■ AIM OF THE EXERCISE ■
For each line of the listing that contains "agent", make a copy and return it.

■ TASK INPUTS ■

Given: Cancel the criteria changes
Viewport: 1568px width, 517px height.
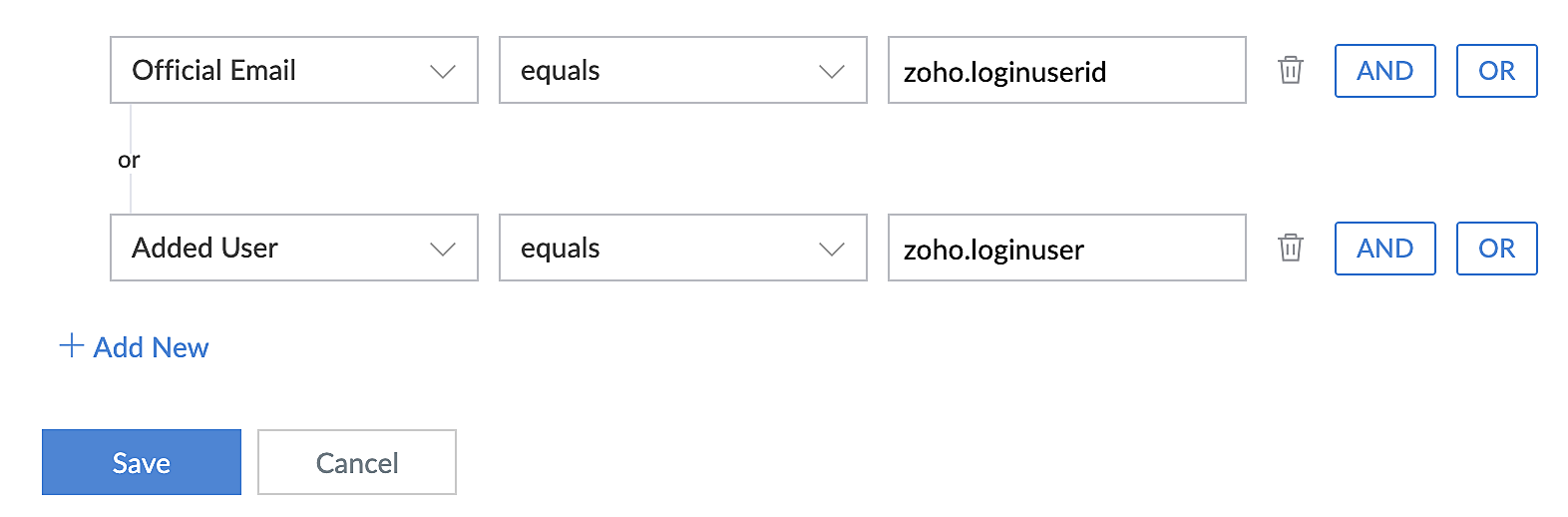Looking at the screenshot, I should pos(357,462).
...
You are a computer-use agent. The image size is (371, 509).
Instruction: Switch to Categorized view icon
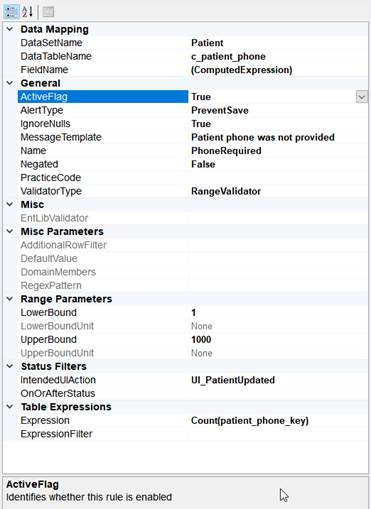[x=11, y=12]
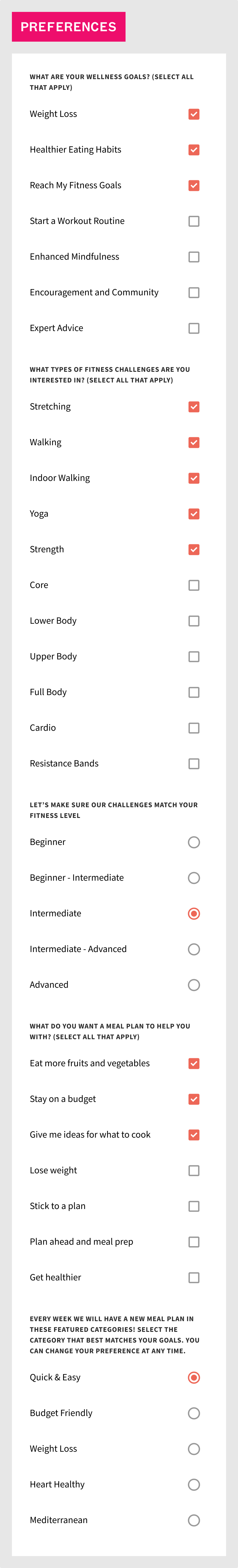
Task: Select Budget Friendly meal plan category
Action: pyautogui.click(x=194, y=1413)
--
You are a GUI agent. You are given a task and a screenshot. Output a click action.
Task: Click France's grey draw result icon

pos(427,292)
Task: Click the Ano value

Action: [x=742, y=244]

■ OUTPUT FOR THIS TASK ■
You are a computer-use agent. The image size is (371, 509).
You are a GUI agent. You are given a task and a screenshot. Output a click action.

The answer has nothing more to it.